Community health system WellSpan Health inked a seven-year strategic alliance with Philips to drive advanced imaging technology across its network and co-develop new AI and tech tools.
Philips’ technology will support WellSpan’s full network of 12 hospitals, diagnostic imaging centers and ambulatory surgery centers across Central Pennsylvania and Northern Maryland. A long-term commercial agreement establishes Philips as WellSpan’s preferred vendor across patient monitoring, enterprise informatics and all applicable imaging modalities, including CT, MR, digital X-ray, ultrasound and image-guided therapy.
The commercial agreement includes a structured approach to technology lifecycle management: WellSpan and Philips will align equipment, service, training and upgrade planning under a single coordinated framework, according to the organizations.
The alliance marks Philips’s first research and innovation collaboration with a U.S. community health system. The health tech giant and WellSpan plan to co-develop net-new products and features that advance care delivery, drawing on Philips’ R&D pipeline, with WellSpan serving as both a proving ground and a co-creator.
Research is expected to examine how AI and digital tools are improving throughput, cost and workflow efficiency, the organizations said.
Roxanna Gapstur, Ph.D., R.N., WellSpan president and CEO, told Fierce Healthcare the strategic partnership with Philips fits broadly into the health system’s innovation strategy to work more deeply with a handful of tech companies and aligns with its WellSpan 2030 strategic plan. In September, WellSpan Health expanded its partnership with General Catalyst to test out and scale artificial intelligence tools. The health system also works with health tech startups Hippocratic AI and Aidoc as well as Amazon Web Services for cloud and analytics technology.

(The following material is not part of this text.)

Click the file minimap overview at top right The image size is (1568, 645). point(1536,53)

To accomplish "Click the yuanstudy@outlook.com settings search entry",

WellSpan has evolved its tech strategy with a focus on culture and competence to deploy AI and tech in an international way beyond just pilot projects, WellSpan’s CEO noted.
“We’ve been pretty deep into innovation the last five years in working toward ensuring that we can streamline our health system, make things simpler for our patients and really personalize care. With that, we’ve had a few large partnerships, so rather than go at things point solution by point solution, we’ve worked closely with Philips for several years. We’re good partners, and they came to really respect the approach we have here at WellSpan around innovation, which is the culture and competence to really scale across our entire organization,” Gapstur said in an interview.
Most people in the U.S. receive care at community health systems, Gapstur noted. The collaboration with Philips marks an important step to expand the latest innovative tech and AI tools to community providers.
“Making sure that we can provide the very best care to most of the people in the United States by creating cutting-edge therapies and equipment for those individuals to get the right diagnosis. we feel very passionate about and Phillips agrees. So we can build together both of us having our innovation and research functions, and both of us having the same goal of improving care in these communities. Together we can co-develop new products together, whether it’s new workflows, new software, new ways of imaging for patients, and we can also do research in those areas too, so we can really study what we’re doing and make sure that what we’re doing is improving outcomes,” she said.
The collaboration with Philips will puts WellSpan at the forefront of diagnostics and imaging in community health, she noted.
“What we’re excited about is what might be things that are coming up both within Philips and ideas that we come up with together that haven’t really been tried yet, and could some of those things be tried at WellSpan first to understand how they work, and then bring those to the market after that Whereas most times that kind of work is done in academic medical centers, we think it’s really important for community health systems to be part of that whole process as well,” Gapstur said.
Potential areas for future innovation include the use of AI in imaging, AI-enabled workflows and the use of digital twins to advance imaging procedures and diagnostics, she noted.
“Philips is working avatars. as an example. for patients during scanning, as the technologists can’t be in the room with the patient when they’re receiving a scan, and so having that human-like interaction when you’re in the scanner is really helpful to help calm people. So, being able to deploy AI agents or avatars to be able to soothe patients and to really make that experience better,” Gapstur said.
The use of AI also could help decrease scanning times for patients. “We have some exciting ideas about AI-enabled care that I think could really be a differentiator, and where digital twins can come in is as they are a microcosm of a certain thing. It could be the human body, it could be logistics: ‘what does your supply chain look like?’ So you build it over and then you learn from your digital twin how to really improve that process,” she said.
Gapstur added, “We have a few initial ideas, but we’ll be getting together with our teams in the next couple months, and we’ll really be coming up with a work plan for our first first year.”
Through the tech partnership with Philips, WellSpan aims to expand access to care, including in rural communities, while also reducing pressure on clinical teams through AI and digital tools . The health system has a goal to reclaim more than 450,000 hours of workforce time in 2026.
WellSpan is focused on simplifying healthcare and personalizing care, and the Philips partnership “hits squarely on both of those in terms of how we want our patients to experience the healthcare system,” Gapstur said.
“We won’t have 50 partners here at WellSpan, we’ll have two, three, or four partners, so we have some pretty big platforms that we’ve put in place that will be the main way we interact with patients and teams, and Philips is going to be one of those bigger platforms,” she said.